The Museum of Comedy was founded by Leicester Square Theatre director Martin Witts in 2014, opening rather fittingly on April Fool’s Day. Based in the repurposed crypt of the Grade I listed St George’s Church, the Museum blends its venerable architecture and historical artefacts with thoroughly modern performance spaces and a well stocked bar that caters to a range of tastes. 

The Museum is fast gaining a reputation as a space for up and coming comedians making their way in the comedy industry. Regular shows such as the Monday Club provide comedians with an opportunity to try out fresh jokes in a relaxed atmosphere, while the Museum plays host to the New Comedian of the Year and Sketch Off competitions on an annual basis. Winners and finalists include Rob Beckett, Rachel Parris and Bilal Zafar, to name just a few! There’s even a Not So New Comedian of the Year competition for those who’ve been in the comedy game for a while but haven’t had that big break yet! As well as these events, the Museum is an increasingly popular venue for artists to perform new material in an intimate setting, with acts such as Frankie Boyle, Stewart Lee and Bridget Christie performing work in progress shows in recent years. 

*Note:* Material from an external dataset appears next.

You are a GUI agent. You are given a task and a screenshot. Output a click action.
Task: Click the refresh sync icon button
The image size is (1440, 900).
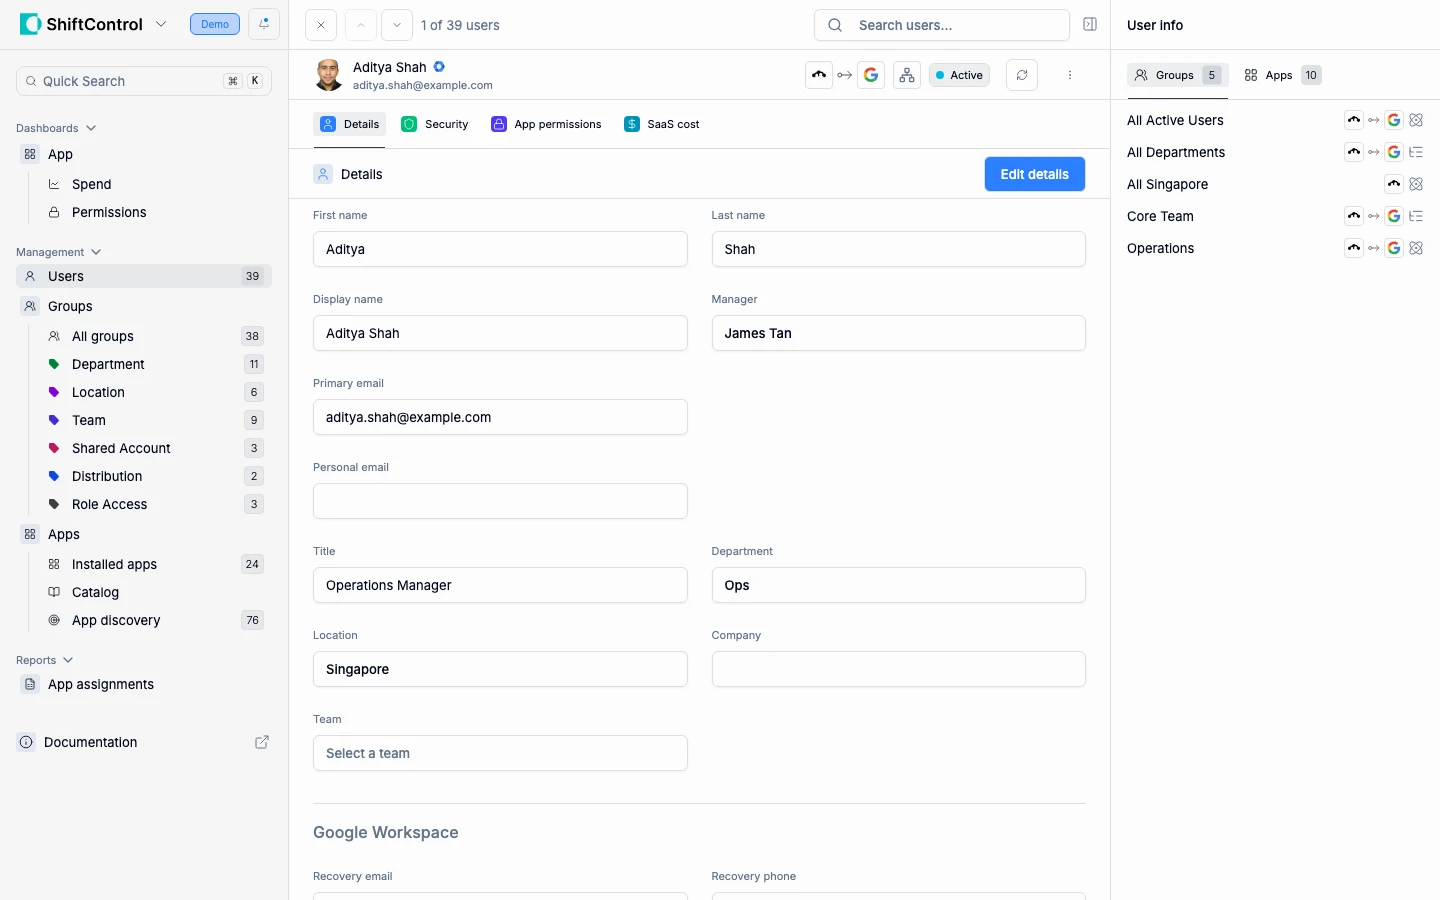pyautogui.click(x=1021, y=75)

Adding an extra touch of character to our venue are the numerous comedy artefacts that adorn the Museum. While enjoying a pre-show drink, patrons will be greeted by Steve Ullathorne’s ‘The Comic Collection’, a display of portraits of Britain’s best loved current comedy stars, and are invited to peruse items ranging from Bill Bailey’s iconic 6-neck guitar to the back door of the Trotter's Reliant Regent! Other props of interest include original Spitting Image heads, Little Tich’s shoes and many more! Lovingly assembled by Martin, the Museum boasts one of the most extensive collections of comedy memorabilia found in one place.

Facilities

Facilities at the Museum include The Comedy Crypt, a state of the art traditional performance space hosting all kinds of comedy performances, from stand up and theatre to cabaret and podcast and radio recordings.